Learning to rank is good for your ML career - Part 1: background and word embeddings

15 minute read

The first post in an epic to learn to rank lists of things!

A lot of machine learning problems we deal with day to day are classification and regression problems. As a result, we probably have developed some strong intuition on how to approach these types of problems.

But what would we do if we were asked to solve a problem like this one?

Say that each training example in our data set belongs to a customer. Say that we have some feature vector for this customer which serves as an input to our model. For our labels we have an ordered list of products which are ordered by relevance to that customer. How can we go about training a model that learns to rank this list of products in the order described by our labels?

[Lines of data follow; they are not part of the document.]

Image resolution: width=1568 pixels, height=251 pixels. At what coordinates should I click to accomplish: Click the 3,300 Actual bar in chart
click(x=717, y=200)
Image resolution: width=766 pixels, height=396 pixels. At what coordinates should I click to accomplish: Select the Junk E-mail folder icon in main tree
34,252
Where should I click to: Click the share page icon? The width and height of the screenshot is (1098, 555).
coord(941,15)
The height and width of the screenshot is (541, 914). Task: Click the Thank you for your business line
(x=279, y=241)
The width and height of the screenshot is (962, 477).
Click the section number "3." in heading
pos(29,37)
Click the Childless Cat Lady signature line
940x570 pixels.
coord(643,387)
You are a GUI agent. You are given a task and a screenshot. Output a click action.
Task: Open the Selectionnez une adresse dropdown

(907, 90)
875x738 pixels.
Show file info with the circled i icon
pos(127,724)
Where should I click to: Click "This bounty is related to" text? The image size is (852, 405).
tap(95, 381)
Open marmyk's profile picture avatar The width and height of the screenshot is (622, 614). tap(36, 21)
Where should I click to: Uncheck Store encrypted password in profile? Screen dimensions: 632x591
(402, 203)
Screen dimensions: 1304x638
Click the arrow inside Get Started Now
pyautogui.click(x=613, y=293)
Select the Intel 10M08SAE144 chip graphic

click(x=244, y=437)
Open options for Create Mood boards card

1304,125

I’ll tell you the tautological answer to this question:

We must ‘learn to rank’!

On this epic

In the first post we’ll be:

  • describing a motivating example as an introduction to the field of ‘learning to rank’, and
  • exploring word embeddings as we’ll be using them as our features!

In the second post we’ll be:

  • learning about the ListNet model architecture, and
  • building a prototype of ListNet on some synthetic data.

In the third and final post, we’ll be applying our implementation of ListNet on a Kaggle data set! In that post, we’ll be:

  • preparing the above data set so that we can use it with our model,
  • training our model, and
  • briefly describing Normalised Discounted Cumulative Gain which will serve as our evaluation metric, and
  • taking a look at our results!

By the end of this series, I hope that you’ll have some idea of how to approach a similar problem in the future.

What do you mean by ‘learning to rank’?

Much of the following is based on this great paper: Li, Hang. (2011). A Short Introduction to Learning to Rank.

The very first line of this paper summarises the field of ‘learning to rank’:

Learning to rank refers to machine learning techniques for training the model in a ranking task.

Great! That was easy!

The paper then goes on to describe learning to rank in the context of ‘document retrieval’. Let’s use a scenario most of us are familiar with to understand what this is: searching for an article on Wikipedia.

  • We have a website, Wikipedia, with a search function.
  • Users submit search requests (‘queries’) to the search function.
  • Users are then presented with ranked lists of articles (‘documents’).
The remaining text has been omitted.